The effect of N6-methyladenosine (m6A) factors on the development of acute respiratory distress syndrome in the mouse model

Abstract

Acute respiratory distress syndrome (ARDS) can cause loss of alveolar-capillary membrane integrity and life-threatening immune responses. The underlying molecular mechanisms of ARDS remain unclear. N6-methyladenosine (m6A)-RNA modification plays an important part in many biological processes. However, it is not clear whether ARDS alters RNA methylation in lung tissue. We tried to investigate the changes of m6A-RNA methylation in lung tissues of lipopolysaccharide (LPS)-induced ARDS mice. Lung tissue samples were collected to detect the expression of m6A factors through hematoxylin and eosin (HE) staining, quantitative reverse transcriptase-polymerase chain reaction (qRT-PCR), immunohistochemical analysis and western blot. The overall m6A levels in lung tissue of ARDS in mouse were detected by UPLC-UV-MS. HE staining showed that the degree of the inflammatory response was more severe in the LPS-3 h group. The mRNA expression of YTHDF1, YTHDC1 and IGFBP3 was remarkably up-regulated at, respectively, 6, 6 and 12 h after LPS treatment. The mRNA expression of METTL16, FTO, METTL3, KIAA1429, RBM15, ALKBH5, YTHDF2, YTHDF3, YTHDC2 and IGFBP2 was significantly down-regulated at 24 h after LPS treatment. The protein expression of METTL16 and FTO increased, YTHDC1, IGFBP3 YTHDF1 and YTHDF3 showed a down-regulation trend after LPS induction. Overall m6A-RNA methylation levels were significantly increased at 6 h after LPS induction. In ARDS mice, LPS-induced m6A methylation may be involved in the expression regulation of inflammatory factors and may play important roles in the occurrence and development of lung tissue. It is suggested that m6A modification may be a promising therapeutic target for ARDS.
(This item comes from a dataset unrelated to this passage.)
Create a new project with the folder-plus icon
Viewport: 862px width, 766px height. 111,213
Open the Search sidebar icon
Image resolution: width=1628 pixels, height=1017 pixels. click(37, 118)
Keywords: Acute respiratory distress syndrome; RNA methylation; inflammatory response; lung; m6A.

Graphical abstract

Figure 1.

HE staining in lung tissue of ARDS mouse. Left and right side represent the picture with magnification × 100 and magnification × 400, respectively. In NC group, the red arrow represents macrophages; in VC group, red and green arrow represents red blood cells and neutrophils, respectively; in the LPS-3 h group, green, yellow and blue arrow represents lymphocyte, neutrophils and foam cells, respectively; in the LPS-6 h group, green arrow represents neutrophils; in the LPS-12 h group, green, yellow and red represents lymphocyte, neutrophils and macrophages, respectively.

Figure 2.

The mRNA expression of methylated transferases and demethylases in the lung tissue samples of ARDS mouse in NC, VC, LPS-3 h, LPS-6 h, LPS-12 h and LPS-24 h groups. *p < 0.05; **p < 0.01; ***p < 0.001; ****p < 0.0001.

Figure 3.

The mRNA expression of recognition factors in lung tissue samples of ARDS mouse in NC, VC, LPS-3 h, LPS-6 h, LPS-12 h and LPS-24 h groups. *p < 0.05; **p < 0.01; ***p < 0.001; ****p < 0.0001.

Figure 4.

Overall m6A levels in lung tissue of ARDS mouse.

Figure 5.

The protein expression of METTL16, WTAP, FTO, YTHDF1, YTHDF3, YTHDC1 and IGFBP3 in the lung tissue samples of ARDS mouse in NC, VC, LPS-3 h, LPS-6 h, LPS-12 h and LPS-24 h groups.

Figure 6.

Immunohistochemical tests of FTO, METTL16, YTHDC1, YTHDF1 and YTHDF3 in right lung tissue of ARDS mouse. Magnification: 400 ×.

Figure 7.

Immunohistochemical quantitative results of FTO, METTL16, YTHDC1, YTHDF1 and YTHDF3 in right lung tissue of ARDS mouse. *p < 0.05; **p < 0.01; ***p < 0.001; ****p < 0.0001.